> _DIRECTIONS_
Please put the stretch of the records from the line containing "Реклама для производителей (637, 1372)" through the end of the records into a numbered list, skipping any blank lines and including nothing else.

> _DATA LINES_
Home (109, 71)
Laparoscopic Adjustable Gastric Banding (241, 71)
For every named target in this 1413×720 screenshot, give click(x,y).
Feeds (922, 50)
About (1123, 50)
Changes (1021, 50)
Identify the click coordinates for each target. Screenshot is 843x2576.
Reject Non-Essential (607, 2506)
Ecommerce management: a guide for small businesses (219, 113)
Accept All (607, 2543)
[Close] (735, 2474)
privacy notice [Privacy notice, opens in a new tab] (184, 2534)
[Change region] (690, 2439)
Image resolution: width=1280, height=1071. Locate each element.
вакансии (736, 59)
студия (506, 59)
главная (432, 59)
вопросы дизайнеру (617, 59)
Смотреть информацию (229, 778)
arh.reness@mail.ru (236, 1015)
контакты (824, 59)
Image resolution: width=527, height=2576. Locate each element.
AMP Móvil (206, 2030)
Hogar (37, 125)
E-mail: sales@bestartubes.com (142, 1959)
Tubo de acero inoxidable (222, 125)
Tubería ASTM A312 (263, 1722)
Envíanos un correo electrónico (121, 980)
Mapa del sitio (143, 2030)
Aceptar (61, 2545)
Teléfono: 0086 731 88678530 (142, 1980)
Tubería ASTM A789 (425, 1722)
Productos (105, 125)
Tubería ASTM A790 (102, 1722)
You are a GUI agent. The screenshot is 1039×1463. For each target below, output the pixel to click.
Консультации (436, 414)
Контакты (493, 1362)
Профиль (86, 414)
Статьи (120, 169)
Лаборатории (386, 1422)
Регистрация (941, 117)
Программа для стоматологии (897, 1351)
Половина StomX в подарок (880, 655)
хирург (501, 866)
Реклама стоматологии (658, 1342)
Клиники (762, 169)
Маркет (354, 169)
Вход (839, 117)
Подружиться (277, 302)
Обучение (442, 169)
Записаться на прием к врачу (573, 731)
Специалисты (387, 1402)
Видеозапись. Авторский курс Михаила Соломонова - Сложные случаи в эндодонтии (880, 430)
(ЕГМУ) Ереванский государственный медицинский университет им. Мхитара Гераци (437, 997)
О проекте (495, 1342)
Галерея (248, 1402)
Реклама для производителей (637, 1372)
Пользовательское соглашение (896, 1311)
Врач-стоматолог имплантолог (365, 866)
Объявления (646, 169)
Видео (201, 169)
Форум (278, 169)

> _EXPECTED ANSWER_
1. Реклама для производителей (637, 1372)
2. Пользовательское соглашение (896, 1311)
3. Врач-стоматолог имплантолог (365, 866)
4. Объявления (646, 169)
5. Видео (201, 169)
6. Форум (278, 169)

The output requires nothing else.